Work to be completed:
Only the lines below starting at the one containing "Where should I click to: Select the yellow" and ending at the one containing "Click the Coursera home logo icon" belong in the answer, each copied exactly.

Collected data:
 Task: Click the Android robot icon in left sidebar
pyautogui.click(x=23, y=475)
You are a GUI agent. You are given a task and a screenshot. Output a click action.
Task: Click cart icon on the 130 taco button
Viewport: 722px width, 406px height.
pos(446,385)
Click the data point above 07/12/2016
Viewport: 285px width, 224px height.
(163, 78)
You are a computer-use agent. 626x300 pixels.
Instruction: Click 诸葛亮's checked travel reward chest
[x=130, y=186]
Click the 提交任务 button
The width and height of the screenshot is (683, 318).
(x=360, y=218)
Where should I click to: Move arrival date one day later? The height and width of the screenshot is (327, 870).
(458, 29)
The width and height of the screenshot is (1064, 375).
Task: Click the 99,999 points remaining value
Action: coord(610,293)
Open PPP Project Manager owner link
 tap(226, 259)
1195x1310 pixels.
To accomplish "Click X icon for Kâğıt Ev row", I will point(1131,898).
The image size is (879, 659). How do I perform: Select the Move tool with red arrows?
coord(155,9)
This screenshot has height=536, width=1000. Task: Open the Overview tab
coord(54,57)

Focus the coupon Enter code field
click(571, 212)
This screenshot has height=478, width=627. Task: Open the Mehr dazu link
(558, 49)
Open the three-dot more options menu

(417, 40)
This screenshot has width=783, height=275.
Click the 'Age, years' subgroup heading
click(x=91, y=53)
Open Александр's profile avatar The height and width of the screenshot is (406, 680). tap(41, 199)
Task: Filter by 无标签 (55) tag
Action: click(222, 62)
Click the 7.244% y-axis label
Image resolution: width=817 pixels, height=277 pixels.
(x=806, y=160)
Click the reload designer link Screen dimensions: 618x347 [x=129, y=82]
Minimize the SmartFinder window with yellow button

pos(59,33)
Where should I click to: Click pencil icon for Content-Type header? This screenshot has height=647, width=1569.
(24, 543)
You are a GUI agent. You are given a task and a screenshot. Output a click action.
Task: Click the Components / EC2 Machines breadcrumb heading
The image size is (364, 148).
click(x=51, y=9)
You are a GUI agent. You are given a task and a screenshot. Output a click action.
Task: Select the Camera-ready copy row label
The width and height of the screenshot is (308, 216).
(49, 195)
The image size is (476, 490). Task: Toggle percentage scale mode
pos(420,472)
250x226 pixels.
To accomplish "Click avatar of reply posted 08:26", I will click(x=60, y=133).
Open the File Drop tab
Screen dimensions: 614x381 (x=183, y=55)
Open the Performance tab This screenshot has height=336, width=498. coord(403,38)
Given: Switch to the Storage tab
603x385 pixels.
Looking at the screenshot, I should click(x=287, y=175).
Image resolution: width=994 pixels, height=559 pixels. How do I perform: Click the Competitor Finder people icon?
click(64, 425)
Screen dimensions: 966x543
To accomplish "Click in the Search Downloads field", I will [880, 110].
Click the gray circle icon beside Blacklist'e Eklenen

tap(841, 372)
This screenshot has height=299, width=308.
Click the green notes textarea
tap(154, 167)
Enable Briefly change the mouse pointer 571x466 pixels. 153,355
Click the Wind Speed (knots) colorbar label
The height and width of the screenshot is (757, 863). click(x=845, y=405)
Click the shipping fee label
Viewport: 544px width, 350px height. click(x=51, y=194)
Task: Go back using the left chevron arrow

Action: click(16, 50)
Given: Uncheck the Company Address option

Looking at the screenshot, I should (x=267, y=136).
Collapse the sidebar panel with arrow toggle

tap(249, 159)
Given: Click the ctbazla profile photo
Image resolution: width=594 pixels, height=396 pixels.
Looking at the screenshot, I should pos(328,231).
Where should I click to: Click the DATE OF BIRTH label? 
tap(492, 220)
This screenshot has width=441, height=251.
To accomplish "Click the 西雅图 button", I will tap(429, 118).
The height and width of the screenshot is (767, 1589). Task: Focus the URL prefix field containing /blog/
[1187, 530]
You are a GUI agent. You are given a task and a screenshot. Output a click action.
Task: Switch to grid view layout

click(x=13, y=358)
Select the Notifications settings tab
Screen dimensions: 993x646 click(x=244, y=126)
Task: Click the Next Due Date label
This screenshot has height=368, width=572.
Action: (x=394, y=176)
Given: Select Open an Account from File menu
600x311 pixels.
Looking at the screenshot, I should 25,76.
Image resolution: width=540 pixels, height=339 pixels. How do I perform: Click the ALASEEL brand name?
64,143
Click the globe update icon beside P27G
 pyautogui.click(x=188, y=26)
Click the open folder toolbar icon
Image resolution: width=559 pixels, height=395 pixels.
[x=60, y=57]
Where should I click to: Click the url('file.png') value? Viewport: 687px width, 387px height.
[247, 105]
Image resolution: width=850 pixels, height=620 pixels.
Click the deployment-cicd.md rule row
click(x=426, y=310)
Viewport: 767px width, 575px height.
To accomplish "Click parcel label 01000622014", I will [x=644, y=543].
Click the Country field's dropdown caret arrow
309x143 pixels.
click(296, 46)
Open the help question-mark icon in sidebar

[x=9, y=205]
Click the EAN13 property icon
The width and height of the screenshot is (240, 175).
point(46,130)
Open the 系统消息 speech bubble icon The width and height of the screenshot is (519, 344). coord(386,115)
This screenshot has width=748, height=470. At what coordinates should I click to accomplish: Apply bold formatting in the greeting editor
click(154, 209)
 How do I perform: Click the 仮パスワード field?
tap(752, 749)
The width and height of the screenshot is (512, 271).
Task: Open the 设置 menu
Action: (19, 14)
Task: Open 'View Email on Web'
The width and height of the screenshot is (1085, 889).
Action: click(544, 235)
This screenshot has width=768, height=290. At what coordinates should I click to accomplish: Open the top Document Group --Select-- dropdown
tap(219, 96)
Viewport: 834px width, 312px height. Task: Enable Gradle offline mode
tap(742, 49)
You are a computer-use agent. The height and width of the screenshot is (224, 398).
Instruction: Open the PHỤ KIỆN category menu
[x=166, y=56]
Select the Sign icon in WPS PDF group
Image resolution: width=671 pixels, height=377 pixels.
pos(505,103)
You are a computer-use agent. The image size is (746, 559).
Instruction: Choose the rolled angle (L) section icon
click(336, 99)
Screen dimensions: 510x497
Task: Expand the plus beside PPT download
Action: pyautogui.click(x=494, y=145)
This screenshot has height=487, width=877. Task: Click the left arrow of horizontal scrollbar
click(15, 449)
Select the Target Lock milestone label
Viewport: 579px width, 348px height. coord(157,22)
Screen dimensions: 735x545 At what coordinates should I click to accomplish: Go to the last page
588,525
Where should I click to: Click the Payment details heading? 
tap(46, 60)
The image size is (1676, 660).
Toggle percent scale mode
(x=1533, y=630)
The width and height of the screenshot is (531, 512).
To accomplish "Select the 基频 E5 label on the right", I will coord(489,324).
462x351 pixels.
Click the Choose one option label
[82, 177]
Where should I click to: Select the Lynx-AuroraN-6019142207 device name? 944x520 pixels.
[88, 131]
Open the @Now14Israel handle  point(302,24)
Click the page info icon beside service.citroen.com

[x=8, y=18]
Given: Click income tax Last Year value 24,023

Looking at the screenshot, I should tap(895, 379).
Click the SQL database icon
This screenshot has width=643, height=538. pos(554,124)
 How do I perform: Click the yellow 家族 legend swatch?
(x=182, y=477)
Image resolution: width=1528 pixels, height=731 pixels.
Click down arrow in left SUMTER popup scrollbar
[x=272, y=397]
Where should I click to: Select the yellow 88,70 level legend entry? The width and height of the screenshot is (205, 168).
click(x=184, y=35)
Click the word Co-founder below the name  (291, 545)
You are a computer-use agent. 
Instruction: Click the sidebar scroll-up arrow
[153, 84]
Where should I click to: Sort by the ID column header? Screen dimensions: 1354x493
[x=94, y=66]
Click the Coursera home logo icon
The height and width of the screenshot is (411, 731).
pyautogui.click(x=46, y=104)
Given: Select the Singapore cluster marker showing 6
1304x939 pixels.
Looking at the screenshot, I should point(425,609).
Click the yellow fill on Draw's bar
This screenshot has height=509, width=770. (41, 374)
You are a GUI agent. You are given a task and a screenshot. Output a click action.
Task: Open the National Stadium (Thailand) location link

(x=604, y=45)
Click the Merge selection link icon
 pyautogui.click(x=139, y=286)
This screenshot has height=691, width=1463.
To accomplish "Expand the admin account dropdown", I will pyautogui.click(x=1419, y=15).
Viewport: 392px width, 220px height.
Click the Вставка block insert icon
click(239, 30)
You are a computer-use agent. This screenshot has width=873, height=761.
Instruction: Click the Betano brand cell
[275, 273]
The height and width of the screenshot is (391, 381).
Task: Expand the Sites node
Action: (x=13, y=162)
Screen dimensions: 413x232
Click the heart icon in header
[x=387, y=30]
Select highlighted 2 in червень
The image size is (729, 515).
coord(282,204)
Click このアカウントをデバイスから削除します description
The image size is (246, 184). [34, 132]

Solution for this problem:
Where should I click to: Select the yellow 88,70 level legend entry? The width and height of the screenshot is (205, 168).
click(x=184, y=35)
Click the word Co-founder below the name  (291, 545)
You are a computer-use agent. 
Instruction: Click the sidebar scroll-up arrow
[153, 84]
Where should I click to: Sort by the ID column header? Screen dimensions: 1354x493
[x=94, y=66]
Click the Coursera home logo icon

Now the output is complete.